Last year was awful for the mortgage industry. Rising interest rates crushed mortgage originators, and mortgage real estate investment trusts (REITs) suffered from mortgage-backed security (MBS) underperformance. Many of these REITs were forced to cut their dividends, and every one reported declines in book value per share.

But it's beginning to look as if the Federal Reserve is easing up on its tightening policy for the U.S. economy. AGNC Investment (AGNC 1.32%) recently reported earnings and showed why things might be looking up for this sector of the market.

Picture of a toy house, stacks of coins, and a calculator.

Image source: Getty Images.

Mortgage REITs are different from typical REITs

Most REITs invest in physical real estate: They develop shopping malls, office towers, or apartment buildings and then rent out individual units to tenants. Theirs is an easy-to-understand business model.

But mortgage REITs don't invest in properties. Instead, they invest in property debt -- in other words, mortgages. Mortgage REITs use borrowed money (called leverage) to buy mortgage-backed securities, and the difference between what they earn on their portfolio and the interest they pay on their debt is their gross profit. In many ways, mortgage REITs operate similarly to banks.

AGNC Investment is an agency mortgage REIT, which means it invests almost all of its balance sheet in mortgage-backed securities that are guaranteed by the U.S. government. If you recently bought a home and used a mortgage backed by Fannie Mae or Freddie Mac, chances are your mortgage ended up in a mortgage-backed security, which might have been bought by a mortgage REIT like AGNC Investment. Even if you stop paying your mortgage, thanks to that guarantee, AGNC will still get its principal and interest payments. 

MBS spreads drive book value per share

Even though AGNC Investment doesn't bear credit risk, it still has risk, particularly interest-rate risk, and that's what really hurt the mortgage REITs last year. If interest rates increase, the value of a mortgage REIT's investment portfolio will fall. In order to protect against this risk, mortgage REITs use interest rate hedges, which increase in value when rates rise. The idea is that any losses in the portfolio will be offset by the gains on the hedge.

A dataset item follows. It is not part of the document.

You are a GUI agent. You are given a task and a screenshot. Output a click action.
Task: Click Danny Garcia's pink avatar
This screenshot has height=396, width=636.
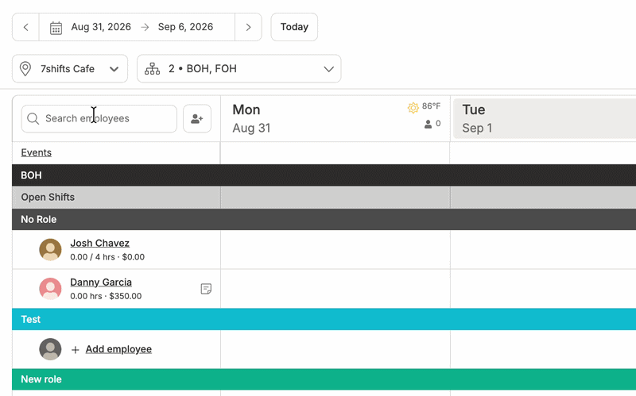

Last year, that didn't happen as intended. Mortgage-backed securities fell in value, and the profit AGNC earned on its hedge portfolio wasn't enough to cover the losses. This was because mortgage-backed securities underperformed Treasuries -- or, in trader parlance, MBS spreads "widened."

In AGNC's earnings presentation, the company laid out how much MBS spreads have widened over the past year (and have reversed in Q4). The book value per share shows the relationship between MBS spreads (in basis points, which are 1/100 of a percent) and book value per share. When the spread widens, tangible book value per share falls; when it shrinks, book value rises.

  Q4 2021 Q1 2022 Q2 2022 Q3 2022 Q4 2022
MBS spread in basis points 56 115 136 185 151
Tangible book value per share $15.75 $13.12 $11.43 $9.08 $9.84

MBS spreads have farther to fall, which means higher book value per share

The big question for investors is whether the current MBS spread is big or small. If it is big, then AGNC should see continued increases in book value per share. If it is small, the risk is that MBS spreads could widen again.

MBS spreads at the end of the third quarter of 2022 were the highest since the Great Recession, and they have only begun to recover. This indicates that AGNC should continue to earn outsized returns (basically reverse 2022's losses) as spreads revert to the mean.

This trend also indicates that the dividend is safe for now. AGNC is trading with a 12% dividend yield. As long as earnings begin returning to a more normal level, AGNC can weather a short-term above-average yield. But if this trading way above book value per share continues for several quarters, the chance of a dividend cut rises.

I generally like to purchase mortgage REITs below book value, and AGNC is trading at a 21.6% premium to book. That is too rich for me. But if you can get AGNC at book value per share, it is a buy.